Selected excerpt:
════════════════

Some state laws also provide for direct shareholder or director liability if the corporation violates the law. For instance, in New York, the largest shareholders of a close corporation are personally liable for any wages unpaid by the corporation, and the treasurer or CFO is personally liable for any unpaid sales or income taxes.
Outright fraud
Unscrupulous shareholders will sometimes lie, cheat and steal through their corporation. A typical example is "stripping" the assets of the corporation through generous dividends, leaving it with no money to pay its bills. Or, they might cook the books to mislead others into thinking that the company has more money than it actually has. Or, they might create a tiny corporation with few assets and slip it into a contract when the other party is thinking they're dealing with another, bigger corporation.
In all of these cases, veil piercing is usually only one means to achieve an end. There are other laws, like common law conversion, securities laws and the Uniform Fraudulent Transfers Act, that will also protect creditors and perhaps even subject the crooked businessperson to criminal charges. But veil piercing is another avenue open to those who want their money back, and judges will often be more than happy to oblige if some form of dastardly activity can be proven.
Piercing other entities
Limited liability companies, more commonly known as "LLCs," are similar enough to corporations that many courts have been willing to pierce their veils as well.
Piercing a limited liability partnership (LLP) is a bit trickier. Partners in LLPs are generally liable for any torts they commit. The tougher issue involves huge LLPs, like accounting firms, and whether the assets of partners can be used to satisfy the demands of the many people screwed over by the firm. The ongoing litigation against Arthur Andersen and other big LLPs may shed more light on this issue in the near future.
Random notes:
- Benjamin Cardozo, one of the most respected judges in American history, once complained that the issue of piercing the corporate veil was "enveloped in the mists of metaphor." This is one of the few instances when Cardozo made me laugh out loud.
- "Piercing the corporate veil" sounds vaguely dirty, doesn't it?

════════════════

Given records:

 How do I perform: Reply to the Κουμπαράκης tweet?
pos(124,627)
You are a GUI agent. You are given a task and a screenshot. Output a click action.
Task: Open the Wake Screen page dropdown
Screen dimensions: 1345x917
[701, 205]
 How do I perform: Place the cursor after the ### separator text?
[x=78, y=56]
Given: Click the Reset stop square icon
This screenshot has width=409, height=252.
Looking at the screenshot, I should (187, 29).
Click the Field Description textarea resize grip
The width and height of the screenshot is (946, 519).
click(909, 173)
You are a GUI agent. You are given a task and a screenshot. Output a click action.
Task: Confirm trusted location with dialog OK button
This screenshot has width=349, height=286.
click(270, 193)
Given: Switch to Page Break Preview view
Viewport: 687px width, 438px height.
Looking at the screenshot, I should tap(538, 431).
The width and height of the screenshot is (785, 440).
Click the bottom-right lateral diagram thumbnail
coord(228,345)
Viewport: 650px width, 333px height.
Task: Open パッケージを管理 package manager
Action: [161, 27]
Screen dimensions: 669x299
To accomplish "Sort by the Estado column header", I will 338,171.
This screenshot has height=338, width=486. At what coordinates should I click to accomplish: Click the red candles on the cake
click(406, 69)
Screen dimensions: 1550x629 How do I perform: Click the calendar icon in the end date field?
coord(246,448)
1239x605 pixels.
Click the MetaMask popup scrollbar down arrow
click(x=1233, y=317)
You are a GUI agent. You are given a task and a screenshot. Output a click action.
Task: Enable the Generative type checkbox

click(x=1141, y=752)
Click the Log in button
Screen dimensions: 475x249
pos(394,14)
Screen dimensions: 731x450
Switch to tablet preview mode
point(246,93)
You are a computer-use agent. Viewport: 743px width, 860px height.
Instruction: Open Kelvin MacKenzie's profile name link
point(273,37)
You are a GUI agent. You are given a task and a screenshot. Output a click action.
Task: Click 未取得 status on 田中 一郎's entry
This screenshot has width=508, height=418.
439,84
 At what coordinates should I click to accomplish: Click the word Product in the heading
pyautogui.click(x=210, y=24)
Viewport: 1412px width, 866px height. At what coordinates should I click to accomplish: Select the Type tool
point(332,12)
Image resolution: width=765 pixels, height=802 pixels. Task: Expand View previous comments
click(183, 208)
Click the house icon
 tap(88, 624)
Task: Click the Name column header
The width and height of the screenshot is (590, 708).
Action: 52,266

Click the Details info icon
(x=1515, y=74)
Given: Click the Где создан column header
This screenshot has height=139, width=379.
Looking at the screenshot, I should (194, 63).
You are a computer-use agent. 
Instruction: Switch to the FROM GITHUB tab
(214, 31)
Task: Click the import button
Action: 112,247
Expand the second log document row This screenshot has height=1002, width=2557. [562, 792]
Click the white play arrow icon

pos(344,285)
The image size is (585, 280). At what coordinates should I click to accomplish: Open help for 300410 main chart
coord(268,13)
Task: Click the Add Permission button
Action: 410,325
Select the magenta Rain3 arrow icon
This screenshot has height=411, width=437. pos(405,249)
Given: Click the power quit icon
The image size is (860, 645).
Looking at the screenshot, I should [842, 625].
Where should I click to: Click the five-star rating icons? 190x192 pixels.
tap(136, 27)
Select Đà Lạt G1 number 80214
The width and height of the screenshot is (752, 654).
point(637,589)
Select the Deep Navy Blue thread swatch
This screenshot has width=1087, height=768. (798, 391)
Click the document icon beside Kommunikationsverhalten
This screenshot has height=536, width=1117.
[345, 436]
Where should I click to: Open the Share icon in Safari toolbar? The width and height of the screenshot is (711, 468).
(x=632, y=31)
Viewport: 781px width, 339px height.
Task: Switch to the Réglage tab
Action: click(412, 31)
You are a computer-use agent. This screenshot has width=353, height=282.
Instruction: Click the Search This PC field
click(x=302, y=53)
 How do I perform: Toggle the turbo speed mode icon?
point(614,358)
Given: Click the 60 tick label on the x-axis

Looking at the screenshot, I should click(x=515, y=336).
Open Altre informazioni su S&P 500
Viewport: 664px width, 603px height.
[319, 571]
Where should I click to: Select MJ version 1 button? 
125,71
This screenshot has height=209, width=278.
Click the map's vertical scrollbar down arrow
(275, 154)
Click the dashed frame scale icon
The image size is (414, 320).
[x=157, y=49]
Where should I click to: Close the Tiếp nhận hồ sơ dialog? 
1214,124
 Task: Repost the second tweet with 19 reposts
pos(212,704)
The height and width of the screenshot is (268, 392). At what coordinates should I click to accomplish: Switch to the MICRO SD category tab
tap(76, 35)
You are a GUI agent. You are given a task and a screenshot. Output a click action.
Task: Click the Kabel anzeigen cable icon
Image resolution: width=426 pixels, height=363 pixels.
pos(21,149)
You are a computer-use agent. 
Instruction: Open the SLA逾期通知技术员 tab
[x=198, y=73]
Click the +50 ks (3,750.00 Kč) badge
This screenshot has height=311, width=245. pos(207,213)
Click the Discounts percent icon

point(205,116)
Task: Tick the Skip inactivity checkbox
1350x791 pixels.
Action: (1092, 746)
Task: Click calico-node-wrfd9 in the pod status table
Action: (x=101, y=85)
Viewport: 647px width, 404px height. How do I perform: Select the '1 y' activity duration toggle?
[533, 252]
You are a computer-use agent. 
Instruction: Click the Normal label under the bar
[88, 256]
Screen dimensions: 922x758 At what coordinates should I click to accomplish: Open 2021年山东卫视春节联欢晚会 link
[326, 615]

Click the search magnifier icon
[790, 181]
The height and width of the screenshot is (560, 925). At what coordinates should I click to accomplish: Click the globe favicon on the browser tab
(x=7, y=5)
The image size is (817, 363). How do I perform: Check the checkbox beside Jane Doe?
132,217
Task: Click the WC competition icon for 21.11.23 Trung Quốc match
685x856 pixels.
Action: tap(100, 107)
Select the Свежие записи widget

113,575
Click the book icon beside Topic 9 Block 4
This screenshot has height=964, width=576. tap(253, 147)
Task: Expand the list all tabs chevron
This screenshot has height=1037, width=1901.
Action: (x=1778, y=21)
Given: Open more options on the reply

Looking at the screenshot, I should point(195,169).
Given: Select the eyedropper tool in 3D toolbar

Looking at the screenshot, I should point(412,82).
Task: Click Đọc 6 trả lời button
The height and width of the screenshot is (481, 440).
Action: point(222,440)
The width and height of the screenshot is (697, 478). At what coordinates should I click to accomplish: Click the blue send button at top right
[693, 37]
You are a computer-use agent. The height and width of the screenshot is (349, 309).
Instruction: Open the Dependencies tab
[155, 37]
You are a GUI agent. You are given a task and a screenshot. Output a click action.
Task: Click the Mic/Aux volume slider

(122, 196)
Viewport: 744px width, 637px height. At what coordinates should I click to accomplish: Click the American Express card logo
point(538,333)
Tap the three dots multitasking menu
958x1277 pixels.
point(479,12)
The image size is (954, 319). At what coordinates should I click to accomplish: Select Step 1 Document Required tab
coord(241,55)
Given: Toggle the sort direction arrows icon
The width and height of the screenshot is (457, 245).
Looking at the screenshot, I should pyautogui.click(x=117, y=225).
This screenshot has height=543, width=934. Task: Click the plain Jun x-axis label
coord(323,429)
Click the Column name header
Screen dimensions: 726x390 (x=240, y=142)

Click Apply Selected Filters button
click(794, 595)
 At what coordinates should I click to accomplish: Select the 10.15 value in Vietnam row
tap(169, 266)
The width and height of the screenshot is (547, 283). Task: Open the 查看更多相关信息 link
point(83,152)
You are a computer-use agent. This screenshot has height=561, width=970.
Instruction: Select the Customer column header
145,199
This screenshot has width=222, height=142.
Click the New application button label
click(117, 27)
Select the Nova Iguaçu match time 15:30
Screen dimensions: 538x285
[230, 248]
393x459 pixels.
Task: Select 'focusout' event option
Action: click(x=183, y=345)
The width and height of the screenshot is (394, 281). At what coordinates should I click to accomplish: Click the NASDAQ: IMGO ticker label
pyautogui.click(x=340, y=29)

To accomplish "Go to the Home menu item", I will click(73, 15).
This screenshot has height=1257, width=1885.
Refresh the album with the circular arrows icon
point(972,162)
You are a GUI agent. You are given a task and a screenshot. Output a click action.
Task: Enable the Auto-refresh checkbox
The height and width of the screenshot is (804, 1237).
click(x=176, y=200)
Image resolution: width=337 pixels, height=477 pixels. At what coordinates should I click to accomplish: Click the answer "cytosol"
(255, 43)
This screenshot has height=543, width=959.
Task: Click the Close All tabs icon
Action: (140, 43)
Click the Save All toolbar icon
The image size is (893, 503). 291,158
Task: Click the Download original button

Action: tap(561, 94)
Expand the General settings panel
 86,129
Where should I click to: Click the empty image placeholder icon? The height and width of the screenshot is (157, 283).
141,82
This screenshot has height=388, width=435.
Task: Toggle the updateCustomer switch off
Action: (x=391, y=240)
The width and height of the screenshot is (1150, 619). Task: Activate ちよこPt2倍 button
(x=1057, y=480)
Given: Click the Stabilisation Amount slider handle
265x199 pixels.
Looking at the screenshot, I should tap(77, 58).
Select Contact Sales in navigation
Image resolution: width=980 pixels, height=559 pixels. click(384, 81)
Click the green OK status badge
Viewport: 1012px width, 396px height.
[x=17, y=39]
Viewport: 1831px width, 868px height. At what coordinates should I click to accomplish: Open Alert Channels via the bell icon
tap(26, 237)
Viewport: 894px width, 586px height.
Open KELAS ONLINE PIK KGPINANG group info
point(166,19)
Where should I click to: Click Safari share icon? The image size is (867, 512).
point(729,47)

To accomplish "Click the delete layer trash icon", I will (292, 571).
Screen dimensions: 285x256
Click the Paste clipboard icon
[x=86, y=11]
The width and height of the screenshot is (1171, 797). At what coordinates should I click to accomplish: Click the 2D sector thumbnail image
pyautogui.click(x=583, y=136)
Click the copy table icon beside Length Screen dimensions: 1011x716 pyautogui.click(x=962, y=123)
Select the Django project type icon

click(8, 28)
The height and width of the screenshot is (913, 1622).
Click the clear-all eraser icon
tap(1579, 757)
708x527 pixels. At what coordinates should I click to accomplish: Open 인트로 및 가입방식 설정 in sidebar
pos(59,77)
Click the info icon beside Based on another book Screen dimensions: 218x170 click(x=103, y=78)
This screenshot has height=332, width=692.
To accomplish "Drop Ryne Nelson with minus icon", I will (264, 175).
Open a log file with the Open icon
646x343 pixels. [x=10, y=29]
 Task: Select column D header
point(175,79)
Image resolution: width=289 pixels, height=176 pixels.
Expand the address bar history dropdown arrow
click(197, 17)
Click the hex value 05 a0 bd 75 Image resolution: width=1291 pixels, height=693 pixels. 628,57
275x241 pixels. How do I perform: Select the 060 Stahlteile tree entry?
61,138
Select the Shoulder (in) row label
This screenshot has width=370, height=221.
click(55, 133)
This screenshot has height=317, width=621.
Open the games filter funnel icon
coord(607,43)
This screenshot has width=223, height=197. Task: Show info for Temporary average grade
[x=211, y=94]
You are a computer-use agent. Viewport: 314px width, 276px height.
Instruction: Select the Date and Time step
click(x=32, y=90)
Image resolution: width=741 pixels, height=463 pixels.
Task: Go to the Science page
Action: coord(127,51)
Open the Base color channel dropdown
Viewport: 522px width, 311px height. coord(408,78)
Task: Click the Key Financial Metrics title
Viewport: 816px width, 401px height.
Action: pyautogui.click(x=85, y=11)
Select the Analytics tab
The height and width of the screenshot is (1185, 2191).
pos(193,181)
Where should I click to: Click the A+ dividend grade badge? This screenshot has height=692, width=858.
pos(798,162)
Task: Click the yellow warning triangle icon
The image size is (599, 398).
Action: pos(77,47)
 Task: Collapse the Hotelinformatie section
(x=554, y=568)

════════════════

Direction: Check each statement against the text on piercing the corporate veil. Answer yes or no for each, and quote the words from the text that decide it. 1. In New York, the treasurer or CFO of a close corporation is personally liable for unpaid sales or income taxes. 2. Courts have generally refused to pierce the veils of LLCs. 3. Partners in LLPs are generally shielded from liability for torts they commit.

Correct answer:
1. Yes: "the treasurer or CFO is personally liable for any unpaid sales or income taxes."
2. No: "many courts have been willing to pierce their veils as well."
3. No: "Partners in LLPs are generally liable for any torts they commit."